LISTED RECORDS —
***
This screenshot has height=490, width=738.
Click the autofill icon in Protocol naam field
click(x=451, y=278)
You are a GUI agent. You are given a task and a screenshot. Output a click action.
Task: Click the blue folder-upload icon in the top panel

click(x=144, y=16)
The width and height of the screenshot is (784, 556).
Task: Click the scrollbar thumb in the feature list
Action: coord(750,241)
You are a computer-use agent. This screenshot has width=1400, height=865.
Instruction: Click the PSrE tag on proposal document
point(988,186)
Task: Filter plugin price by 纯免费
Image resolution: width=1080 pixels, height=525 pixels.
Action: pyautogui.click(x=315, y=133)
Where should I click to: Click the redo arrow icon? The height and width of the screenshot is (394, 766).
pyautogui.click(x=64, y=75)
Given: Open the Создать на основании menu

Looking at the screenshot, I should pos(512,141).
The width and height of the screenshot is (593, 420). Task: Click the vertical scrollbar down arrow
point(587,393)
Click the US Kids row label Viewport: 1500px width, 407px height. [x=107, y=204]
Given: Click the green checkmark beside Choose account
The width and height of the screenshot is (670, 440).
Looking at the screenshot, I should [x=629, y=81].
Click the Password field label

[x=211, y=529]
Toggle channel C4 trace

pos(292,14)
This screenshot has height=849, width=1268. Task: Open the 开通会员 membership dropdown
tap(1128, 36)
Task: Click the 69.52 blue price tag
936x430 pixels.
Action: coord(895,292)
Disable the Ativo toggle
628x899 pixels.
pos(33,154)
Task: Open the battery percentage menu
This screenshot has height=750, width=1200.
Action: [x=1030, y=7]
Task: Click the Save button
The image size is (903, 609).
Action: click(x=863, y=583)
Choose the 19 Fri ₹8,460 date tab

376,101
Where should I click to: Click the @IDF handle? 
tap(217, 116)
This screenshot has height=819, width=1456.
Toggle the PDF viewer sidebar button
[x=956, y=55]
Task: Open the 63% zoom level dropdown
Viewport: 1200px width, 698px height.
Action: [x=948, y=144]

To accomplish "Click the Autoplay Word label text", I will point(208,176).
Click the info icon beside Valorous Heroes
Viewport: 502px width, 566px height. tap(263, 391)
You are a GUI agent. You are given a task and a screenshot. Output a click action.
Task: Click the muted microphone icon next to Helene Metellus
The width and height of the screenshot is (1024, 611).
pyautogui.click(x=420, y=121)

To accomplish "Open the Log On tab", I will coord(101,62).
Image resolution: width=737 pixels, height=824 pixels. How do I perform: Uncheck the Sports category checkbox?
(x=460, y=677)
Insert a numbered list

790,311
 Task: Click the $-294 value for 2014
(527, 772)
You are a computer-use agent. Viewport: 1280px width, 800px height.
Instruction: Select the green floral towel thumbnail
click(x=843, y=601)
***
INSTRUCTIONS FOR THE TASK — Please put every line of the rows above into a numbered list, leaving out the blank lines.

SOLUTION TO THIS EXERCISE —
1. This screenshot has height=490, width=738.
2. Click the autofill icon in Protocol naam field
3. click(x=451, y=278)
4. You are a GUI agent. You are given a task and a screenshot. Output a click action.
5. Task: Click the blue folder-upload icon in the top panel
6. click(x=144, y=16)
7. The width and height of the screenshot is (784, 556).
8. Task: Click the scrollbar thumb in the feature list
9. Action: coord(750,241)
10. You are a computer-use agent. This screenshot has width=1400, height=865.
11. Instruction: Click the PSrE tag on proposal document
12. point(988,186)
13. Task: Filter plugin price by 纯免费
14. Image resolution: width=1080 pixels, height=525 pixels.
15. Action: pyautogui.click(x=315, y=133)
16. Where should I click to: Click the redo arrow icon? The height and width of the screenshot is (394, 766).
17. pyautogui.click(x=64, y=75)
18. Given: Open the Создать на основании menu
19. Looking at the screenshot, I should pos(512,141).
20. The width and height of the screenshot is (593, 420). Task: Click the vertical scrollbar down arrow
21. point(587,393)
22. Click the US Kids row label Viewport: 1500px width, 407px height. [x=107, y=204]
23. Given: Click the green checkmark beside Choose account
24. The width and height of the screenshot is (670, 440).
25. Looking at the screenshot, I should [x=629, y=81].
26. Click the Password field label
27. [x=211, y=529]
28. Toggle channel C4 trace
29. pos(292,14)
30. This screenshot has height=849, width=1268. Task: Open the 开通会员 membership dropdown
31. tap(1128, 36)
32. Task: Click the 69.52 blue price tag
33. 936x430 pixels.
34. Action: coord(895,292)
35. Disable the Ativo toggle
36. 628x899 pixels.
37. pos(33,154)
38. Task: Open the battery percentage menu
39. This screenshot has height=750, width=1200.
40. Action: [x=1030, y=7]
41. Task: Click the Save button
42. The image size is (903, 609).
43. Action: click(x=863, y=583)
44. Choose the 19 Fri ₹8,460 date tab
45. 376,101
46. Where should I click to: Click the @IDF handle? 
47. tap(217, 116)
48. This screenshot has height=819, width=1456.
49. Toggle the PDF viewer sidebar button
50. [x=956, y=55]
51. Task: Open the 63% zoom level dropdown
52. Viewport: 1200px width, 698px height.
53. Action: [x=948, y=144]
54. To accomplish "Click the Autoplay Word label text", I will point(208,176).
55. Click the info icon beside Valorous Heroes
56. Viewport: 502px width, 566px height. tap(263, 391)
57. You are a GUI agent. You are given a task and a screenshot. Output a click action.
58. Task: Click the muted microphone icon next to Helene Metellus
59. The width and height of the screenshot is (1024, 611).
60. pyautogui.click(x=420, y=121)
61. To accomplish "Open the Log On tab", I will coord(101,62).
62. Image resolution: width=737 pixels, height=824 pixels. How do I perform: Uncheck the Sports category checkbox?
63. (x=460, y=677)
64. Insert a numbered list
65. 790,311
66.  Task: Click the $-294 value for 2014
67. (527, 772)
68. You are a computer-use agent. Viewport: 1280px width, 800px height.
69. Instruction: Select the green floral towel thumbnail
70. click(x=843, y=601)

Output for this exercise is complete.